EXTRACTED RECORDS Start Marker

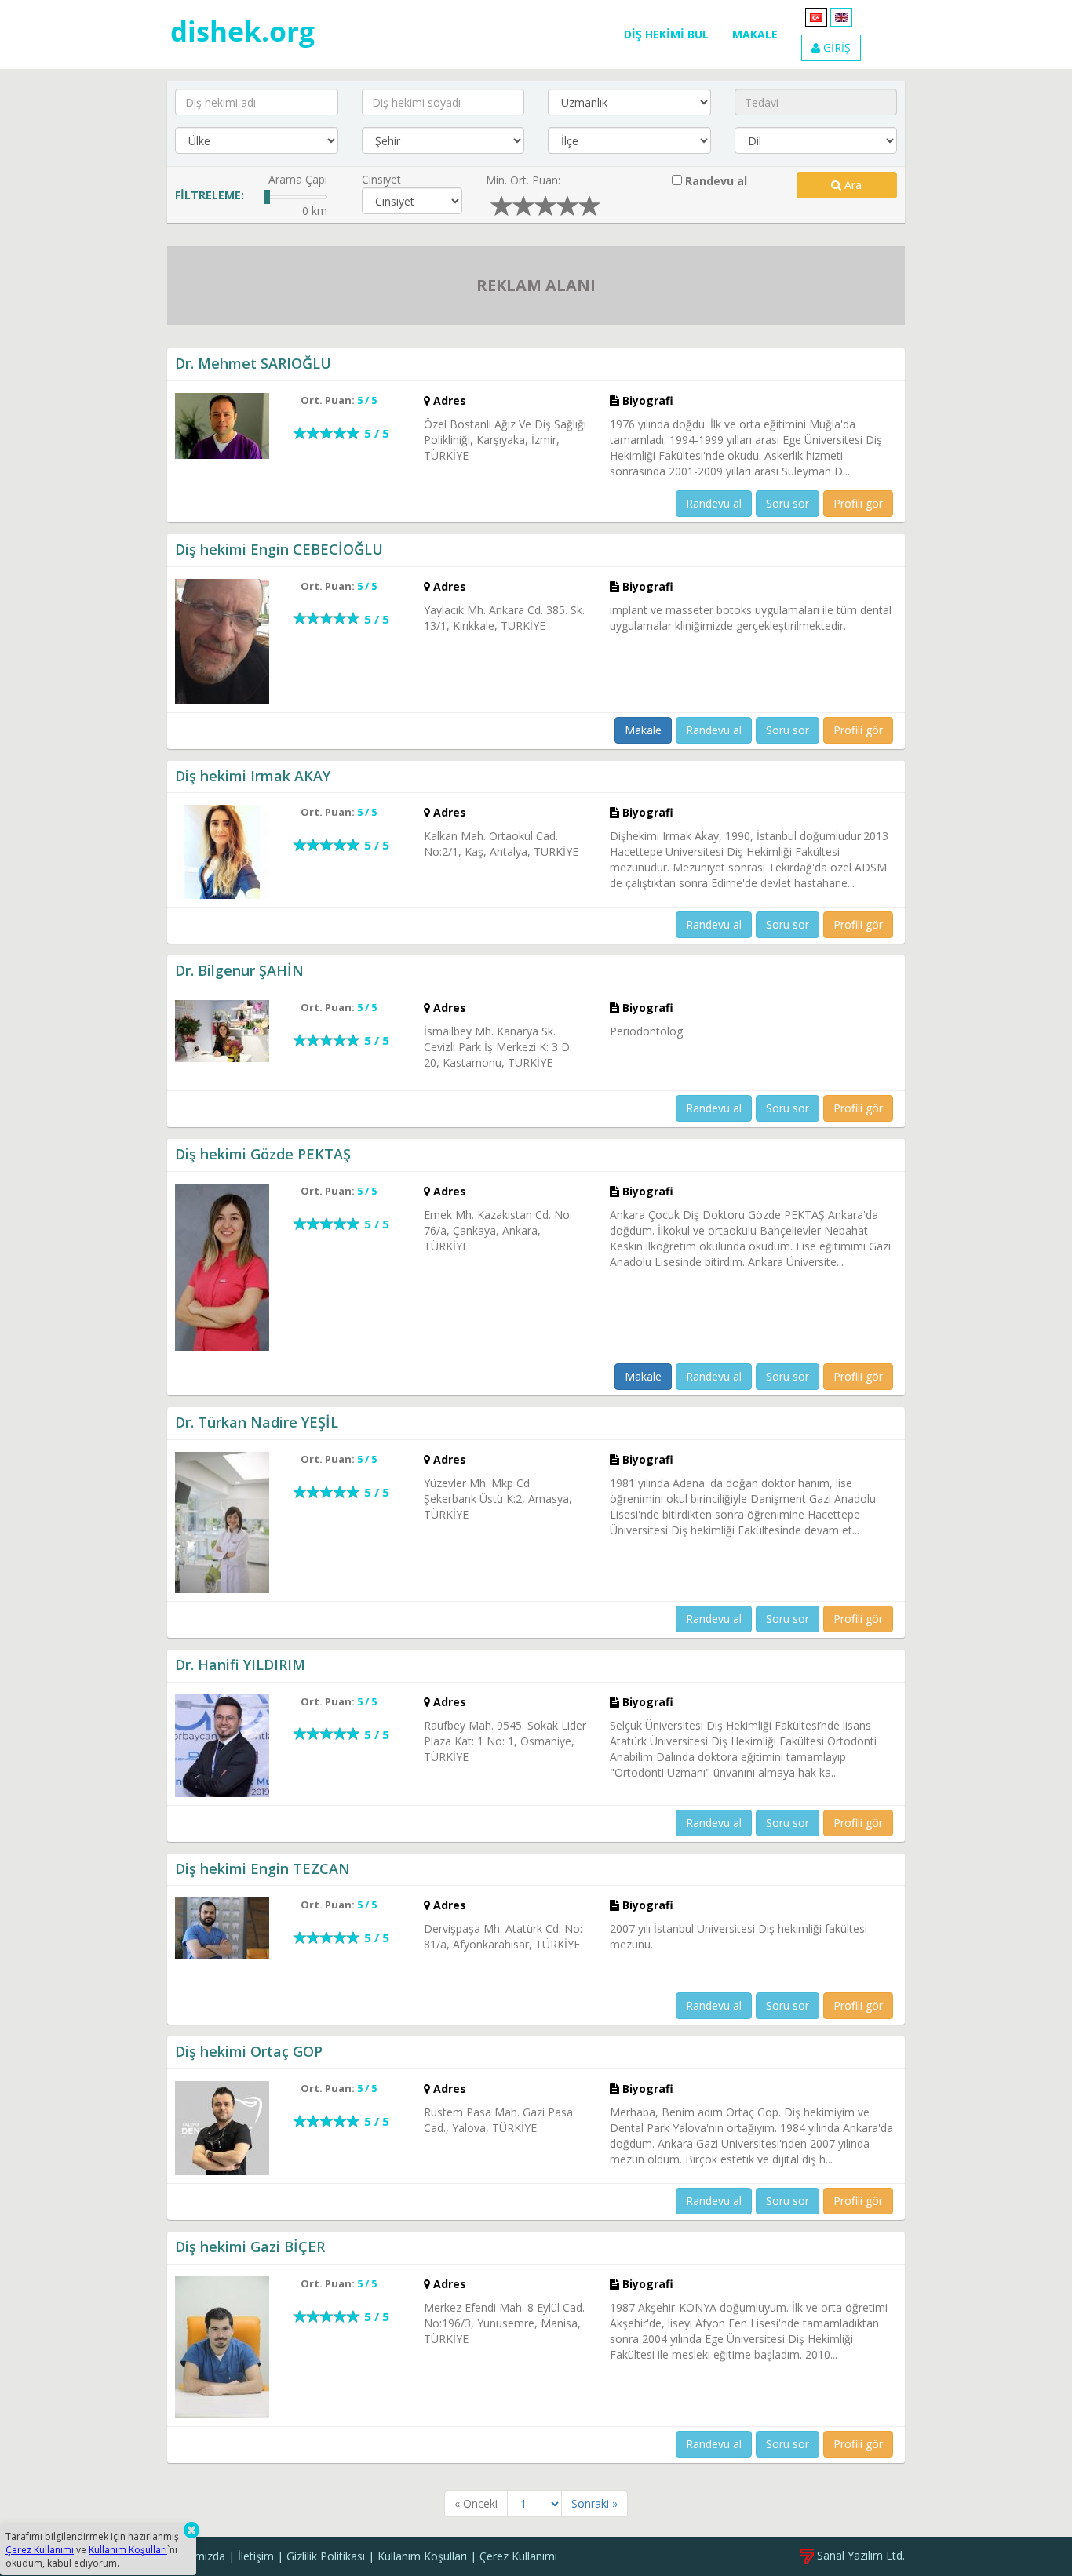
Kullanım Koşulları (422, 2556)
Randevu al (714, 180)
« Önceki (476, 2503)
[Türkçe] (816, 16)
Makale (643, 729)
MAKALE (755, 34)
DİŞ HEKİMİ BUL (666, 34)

EXTRACTED RECORDS End Marker
EXTRACTED RECORDS Start Marker

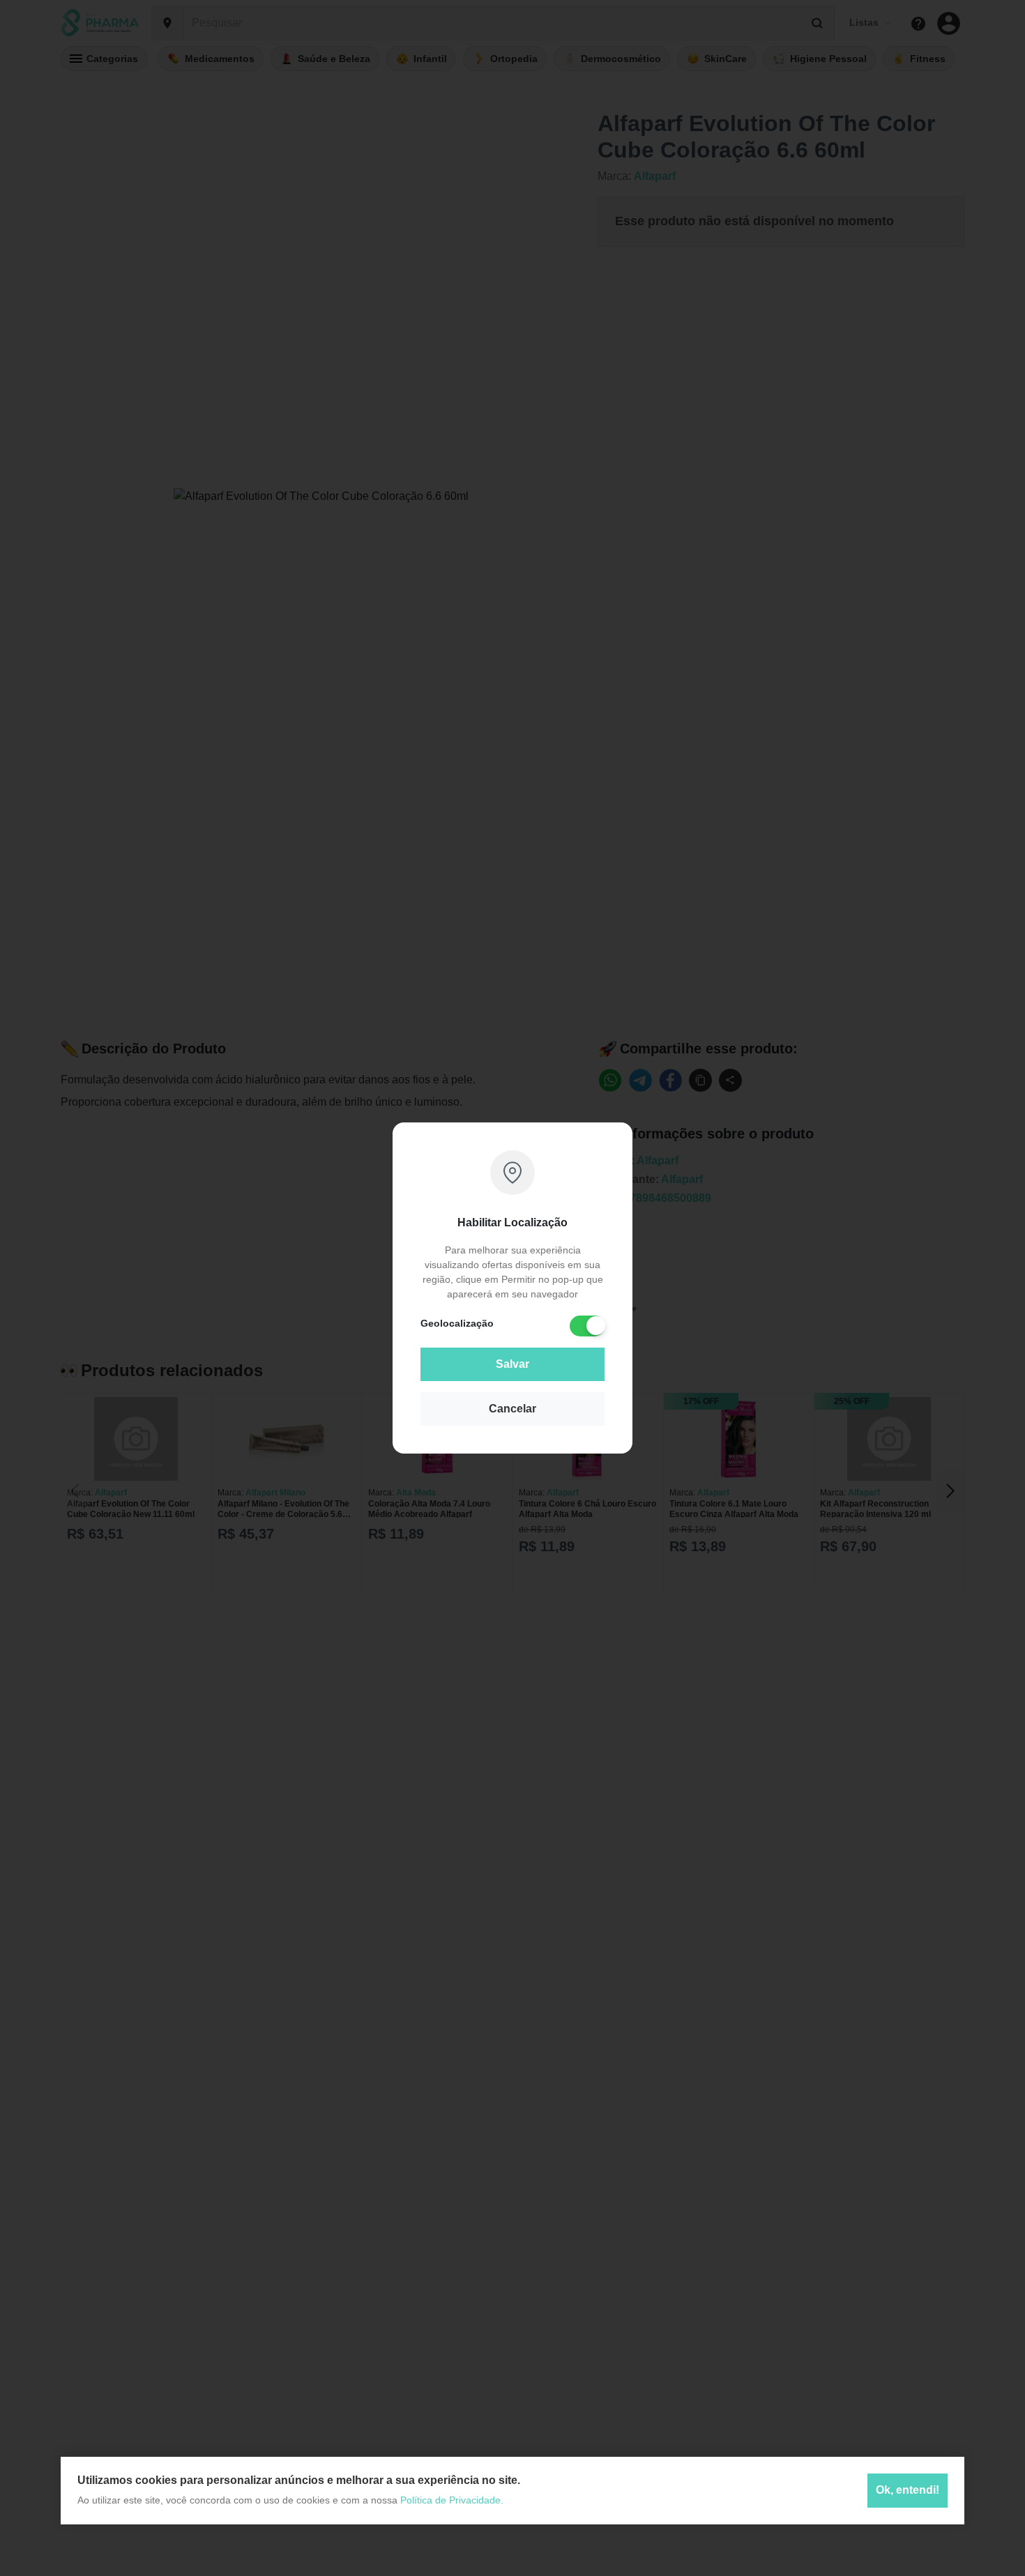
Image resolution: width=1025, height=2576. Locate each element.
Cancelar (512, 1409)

EXTRACTED RECORDS End Marker

• _WHAT TO PRODUCE_: Copy out precisely the lines from the line with "Kullanım Koşulları (422, 2556)" to the line with "DİŞ HEKİMİ BUL (666, 34)" in the material above, including those two lines and omitting all the rest.

• _SOLUTION TO THIS TASK_:
Kullanım Koşulları (422, 2556)
Randevu al (714, 180)
« Önceki (476, 2503)
[Türkçe] (816, 16)
Makale (643, 729)
MAKALE (755, 34)
DİŞ HEKİMİ BUL (666, 34)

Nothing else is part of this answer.